Most doctors (66%) said they “strongly support” (55%) or “somewhat support” (11%) such laws, while only 11% said they “somewhat oppose” them, and less than a quarter (23%) said they “strongly oppose” them. This support echoes that of the general public, 60% of whom said they strongly (49%) or somewhat (12%) support such laws.

Both groups also supported a policy that would “require that trans athletes compete on teams that match the sex they were assigned at birth.” Three-quarters of doctors said they “strongly” (64%) or “somewhat” (11%) support such a policy. Similarly, most Floridians (76%) agreed, saying they “strongly” (59%) or “somewhat” (17%) support it.

Doctors and the general public also agreed that the increase in diagnosis of gender dysphoria among minors should be a source of concern. In asking about this issue, Do No Harm cited two reports: a Reuters report that 15,172 minors (ages 6-17) had been diagnosed with gender dysphoria in 2017 and another survey finding that 42,167 kids had been diagnosed with it in 2021.

The survey asked doctors and the general public whether the increase should be “a source of concern,” a “cause for celebration” or neither. Most doctors (64%) said it should be a source of concern, while only 1% said it should be a cause for celebration, and 35% said neither. Almost half of the public (49%) said it should be a concern, while 3% said it should inspire celebration and 47% said neither.

Racial Questions

The survey asked doctors and the general public whether this statement was true or false: “Patients have better health outcomes when they are of the same racial or ethnic background as the doctors who treat them.”

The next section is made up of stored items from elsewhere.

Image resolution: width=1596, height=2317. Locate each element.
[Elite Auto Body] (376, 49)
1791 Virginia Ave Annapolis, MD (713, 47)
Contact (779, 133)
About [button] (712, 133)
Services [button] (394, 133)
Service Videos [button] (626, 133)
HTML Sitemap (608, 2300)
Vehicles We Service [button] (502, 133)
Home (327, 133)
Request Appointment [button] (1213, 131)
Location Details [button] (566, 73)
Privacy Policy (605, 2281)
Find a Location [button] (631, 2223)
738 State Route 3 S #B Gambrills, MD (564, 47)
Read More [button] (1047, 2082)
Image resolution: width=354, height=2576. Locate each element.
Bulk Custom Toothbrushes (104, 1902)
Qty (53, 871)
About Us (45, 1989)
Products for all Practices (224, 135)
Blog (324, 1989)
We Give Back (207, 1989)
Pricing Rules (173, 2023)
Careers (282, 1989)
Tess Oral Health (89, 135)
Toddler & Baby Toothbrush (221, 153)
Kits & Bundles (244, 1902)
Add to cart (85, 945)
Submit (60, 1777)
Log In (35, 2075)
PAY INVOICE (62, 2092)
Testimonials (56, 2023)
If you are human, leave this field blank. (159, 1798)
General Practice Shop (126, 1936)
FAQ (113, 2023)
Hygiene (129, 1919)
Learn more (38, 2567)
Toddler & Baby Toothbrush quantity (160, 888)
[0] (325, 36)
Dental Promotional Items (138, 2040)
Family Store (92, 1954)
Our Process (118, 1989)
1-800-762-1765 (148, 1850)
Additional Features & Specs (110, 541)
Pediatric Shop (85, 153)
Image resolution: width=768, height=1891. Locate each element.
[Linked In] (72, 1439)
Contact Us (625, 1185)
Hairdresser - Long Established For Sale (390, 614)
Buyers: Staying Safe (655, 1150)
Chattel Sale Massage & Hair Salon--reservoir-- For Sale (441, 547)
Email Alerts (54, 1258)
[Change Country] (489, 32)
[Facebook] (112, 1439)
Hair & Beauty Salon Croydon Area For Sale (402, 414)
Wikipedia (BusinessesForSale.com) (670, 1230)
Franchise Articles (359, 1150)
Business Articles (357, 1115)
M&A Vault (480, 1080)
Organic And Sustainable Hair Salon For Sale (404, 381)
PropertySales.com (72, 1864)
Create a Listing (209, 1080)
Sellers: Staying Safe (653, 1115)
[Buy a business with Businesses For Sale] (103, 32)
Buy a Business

Most doctors (69%) said the statement was false, as did most of the public (78%).

The survey also asked about college or university admissions. Most doctors (68%) agreed that “applicants should be admitted solely on the basis of merit, even if that results in few minority students being admitted.” Most of the public (59%) also agreed.

The survey was conducted from May 24 to June 2, 2025 and included 736 licensed Florida physicians and 600 Florida voters.